Amahl woke early the next morning to the sound of digging. The old man was in the backyard, shoveling dirt onto three shallow graves. In the kitchen, the counters were piled high with golden nuggets. Amahl was more disgusted with the old man that ever before. He moved some of the gold out of the way so he could make some coffee and think about what he should do. After his second cup of coffee, Amahl came to a decision. He decided that he would have eggs and bacon for breakfast instead of his traditional cold gruel. What could the old man say? The house was full of gold now, and Amahl could always threaten to go to the authorities. Amahl was in such a good mood that he decided to limp out into the backyard on his crutches and whack the old man on the head with a particularly large gold nugget. Once outside, however, Amahl saw that the backyard was empty, except for the three fresh graves. Without thinking about it, Amahl threw the golden nugget onto one of the graves.
“Sorry the old man killed you,” he said, “He’s a real aberration” (same etymology as previous usage; see Ch. 1). Suddenly the Night Visitors, looking pale and hung-over in the daylight, stepped from around the side of the house. Amahl recoiled in shock and surprise.
“I thought the old man had killed you!” he cried out.
“Oh no,” said one of the Night Visitors.
“Then who is buried here?” Amahl asked, pointing to the fresh graves.
“Last night we ate the donkey, the sheep, and the pig,” said one of the Night Visitors. “We asked the old man to bury what was left of their carcasses, out of respect.”
“What about the monkey?”
“Who the fuck would eat a monkey?” exclaimed one of the Night Visitors. (Translation note: The word “fuck” is used here instead to fully convey the subtextual urgency of the exclamation.)
Chapter 4
Departure of the Night Visitors.
As reward for his obvious concern about their well-being, the Night Visitors presented Amahl with several generous gifts before departing to resume their quest for the Messiah.
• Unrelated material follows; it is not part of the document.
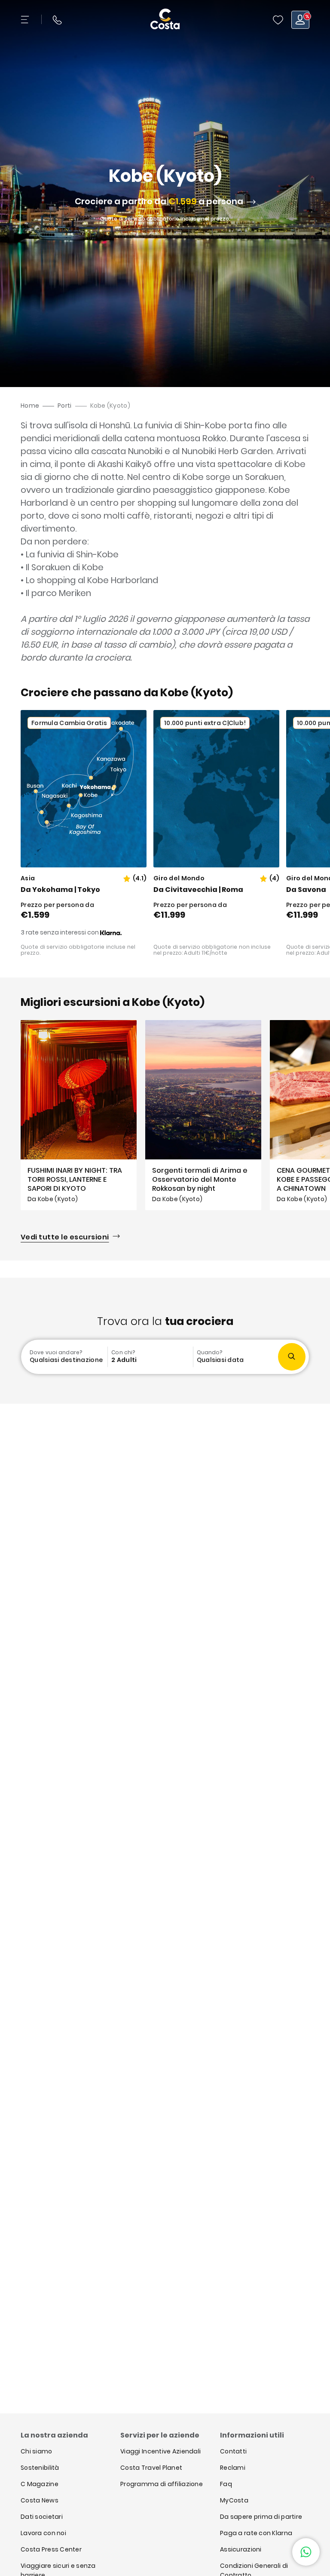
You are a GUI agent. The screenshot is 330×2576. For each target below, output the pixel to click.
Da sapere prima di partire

These gifts included: 1) forceful apprehension, trial, and conviction of the old man for child abuse and extreme public grotesquerie, 2) twelve golden nuggets representing the twelve months of the year, and 3) a case of Vioxx, the arthritis medicine manufactured by Merck that was removed from the market due to safety concerns. Within two days of starting to take Vioxx, Amahl found that he was no longer cripple, and soon landed a high paying job at the local penitentiary, where he enjoyed taunting and torturing the incarcerated old man for years to come, until his (Amahl’s) sudden untimely death from coronary arrest.
Translators’ Afterword:
The mention of Southern Comfort and the arthritis medicine Vioxx in this 12th century manuscript has led some scholars to question its authenticity. Other scholars, however, feel that this supports the long-held belief that the Night Visitors were either extraterrestrials or time-travelers. There is also a small group of influential academics who claim to have evidence that the Night Visitors were, in fact, the infamous scientific team of Sherman and Mr. Peabody, whose time-traveling expeditions have been depicted in the Peabody’s Improbable History series of historical documentaries. The proponents of the “Sherman and Peabody” theory have yet to produce their evidence or explain the obvious references to the presence of three, not two, Night Visitors.